» **Exercise directions**: Find the line with "The image size" in the records below. Output exactly from there until after the line with "Task: Go to the Financing page", without pictures.

» **Exercise material**:
----------
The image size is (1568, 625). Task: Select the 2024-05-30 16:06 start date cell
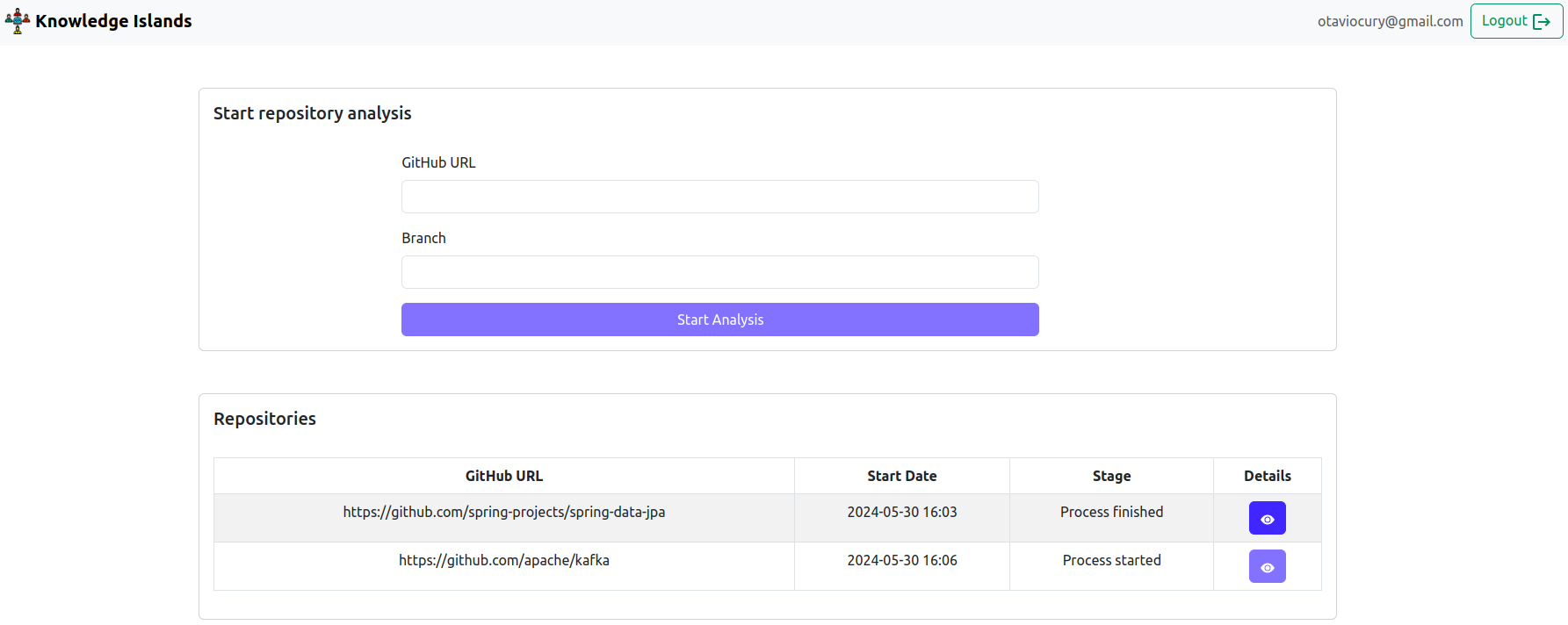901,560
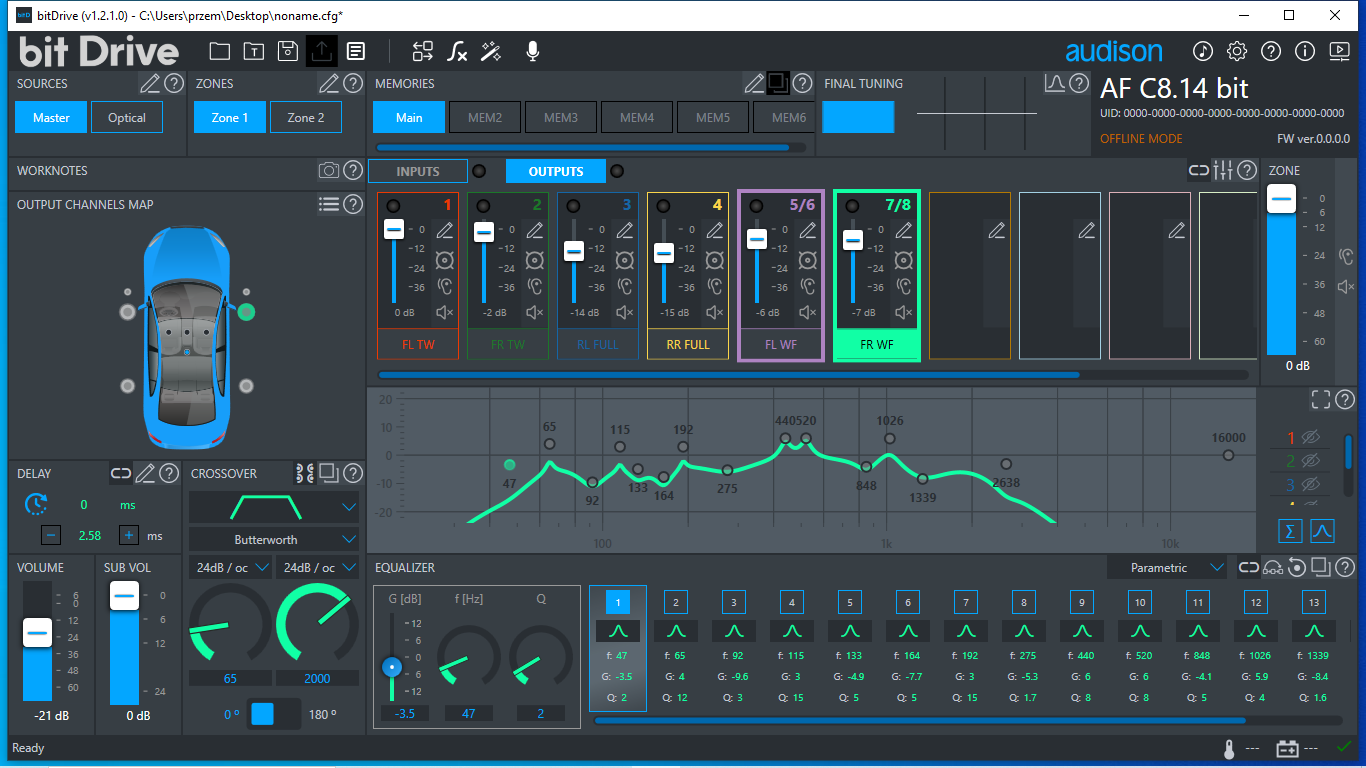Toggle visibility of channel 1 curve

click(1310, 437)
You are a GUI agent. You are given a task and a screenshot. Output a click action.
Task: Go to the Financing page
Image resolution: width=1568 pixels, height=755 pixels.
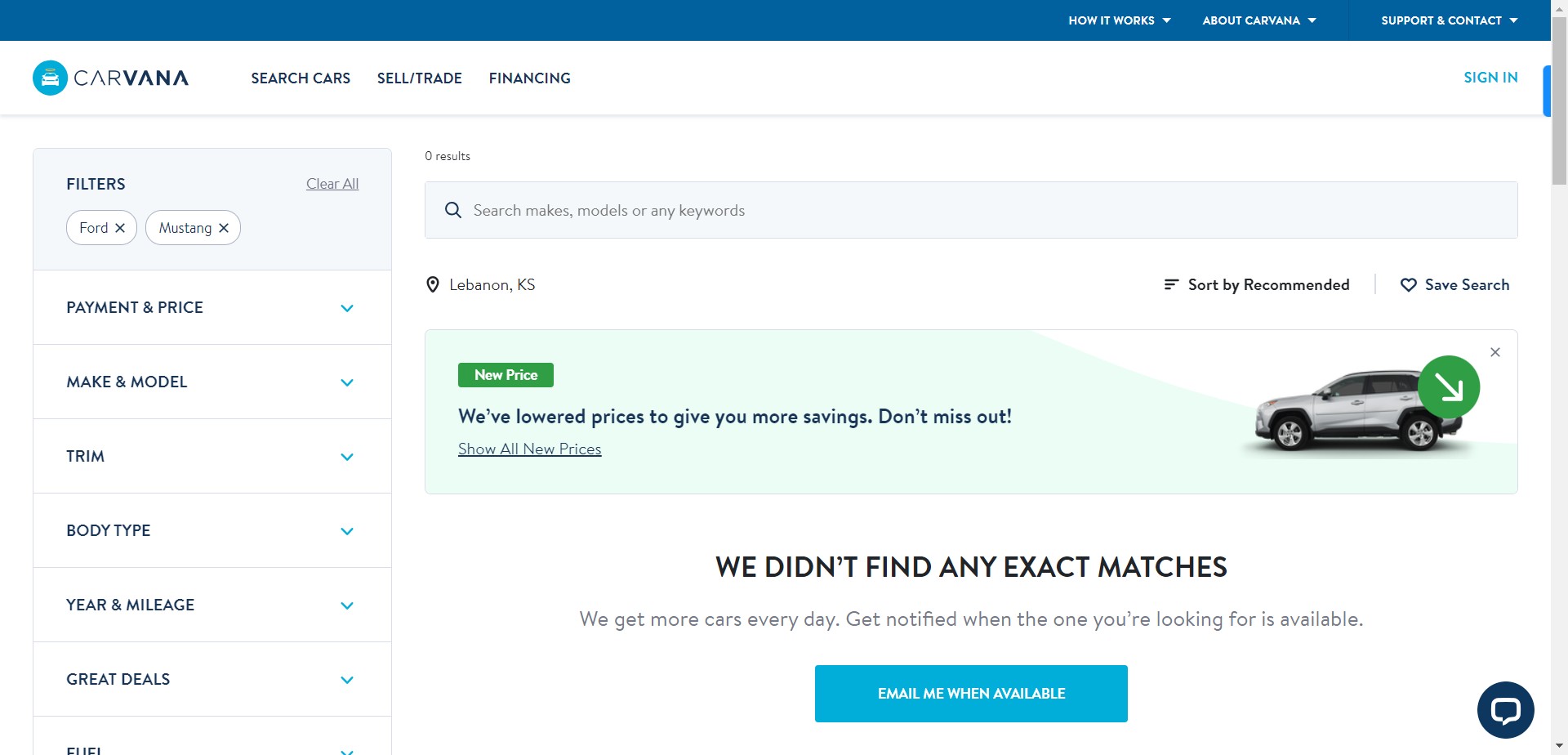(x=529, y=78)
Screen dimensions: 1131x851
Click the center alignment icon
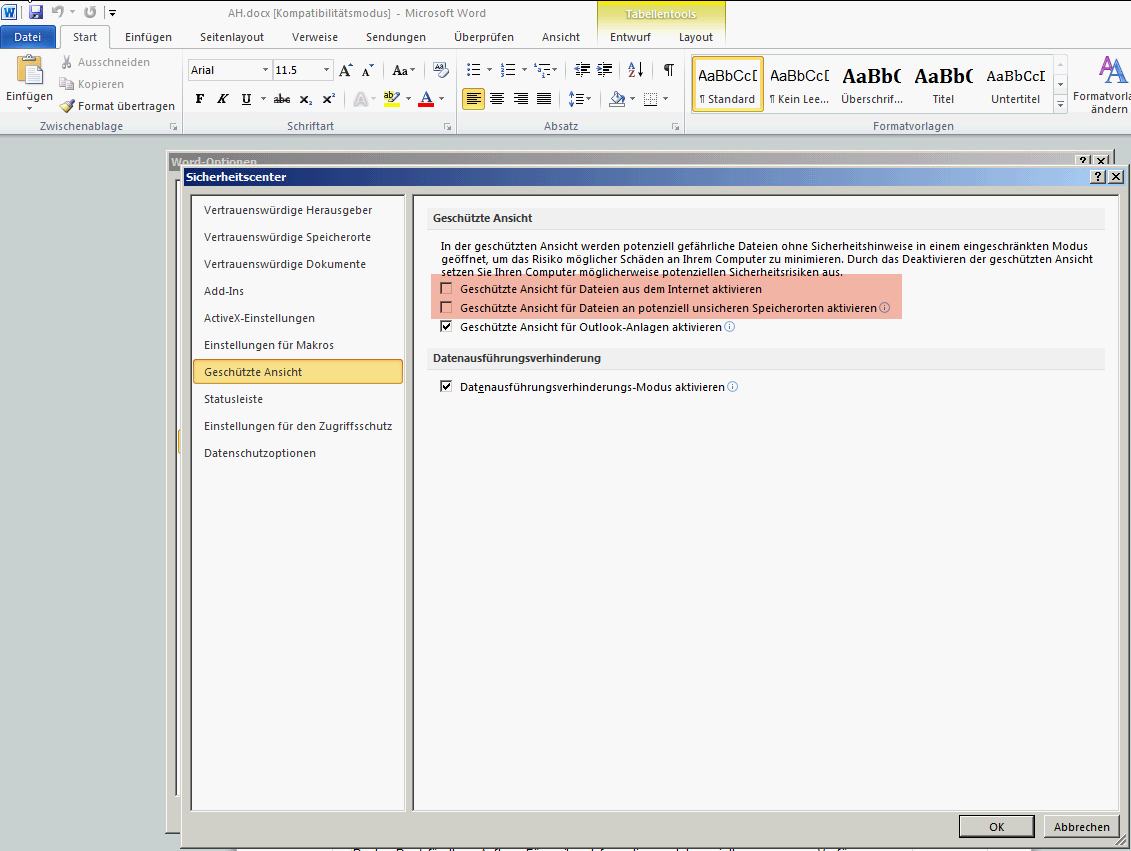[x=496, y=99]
----------
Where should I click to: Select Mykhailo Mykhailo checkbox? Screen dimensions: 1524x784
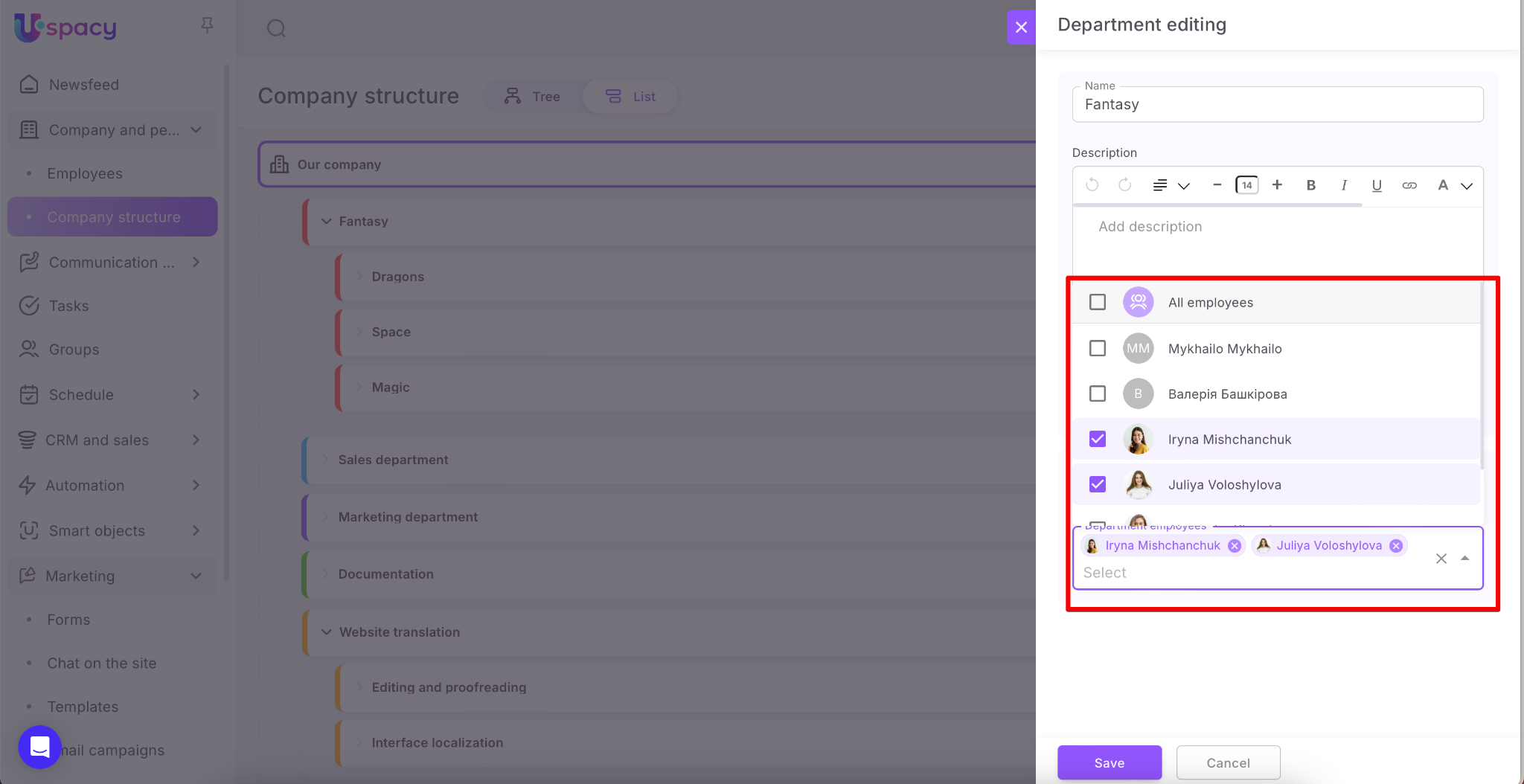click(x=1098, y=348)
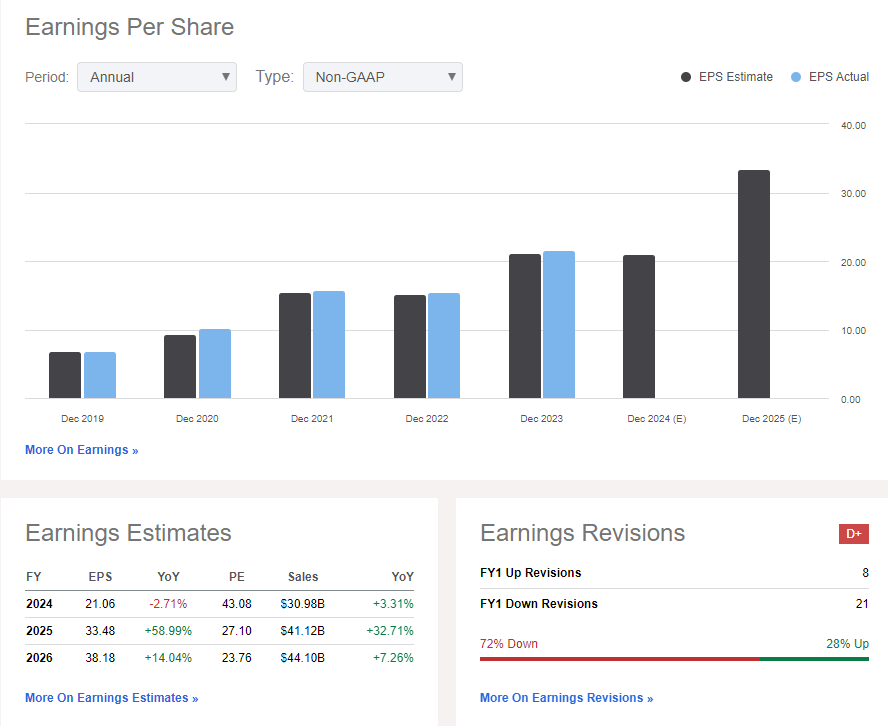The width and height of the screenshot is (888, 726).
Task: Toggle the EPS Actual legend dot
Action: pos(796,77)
----------
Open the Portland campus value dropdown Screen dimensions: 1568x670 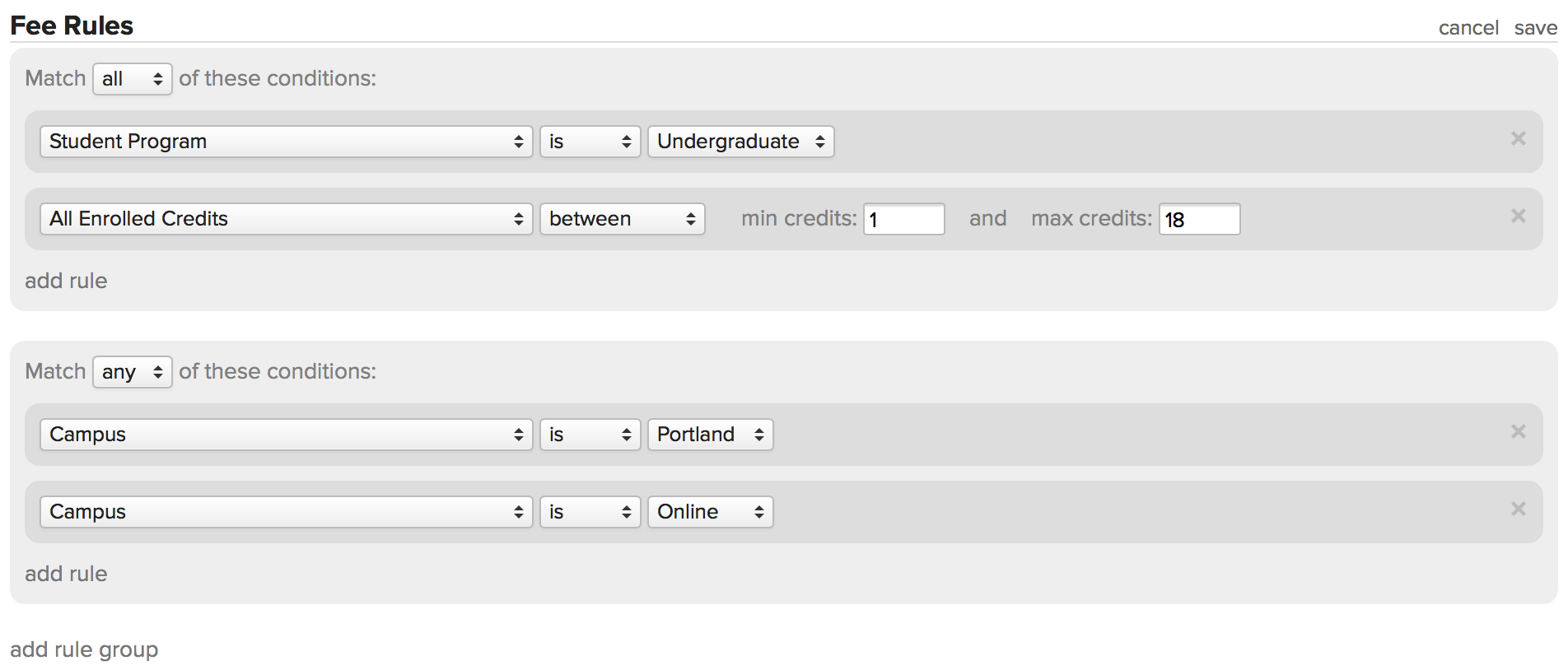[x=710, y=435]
----------
» **Answer space**:
The image size is (1568, 625). Task: Select the 2024-05-30 16:06 start date cell
901,560
Toggle visibility of channel 1 curve

click(1310, 437)
You are a GUI agent. You are given a task and a screenshot. Output a click action.
Task: Go to the Financing page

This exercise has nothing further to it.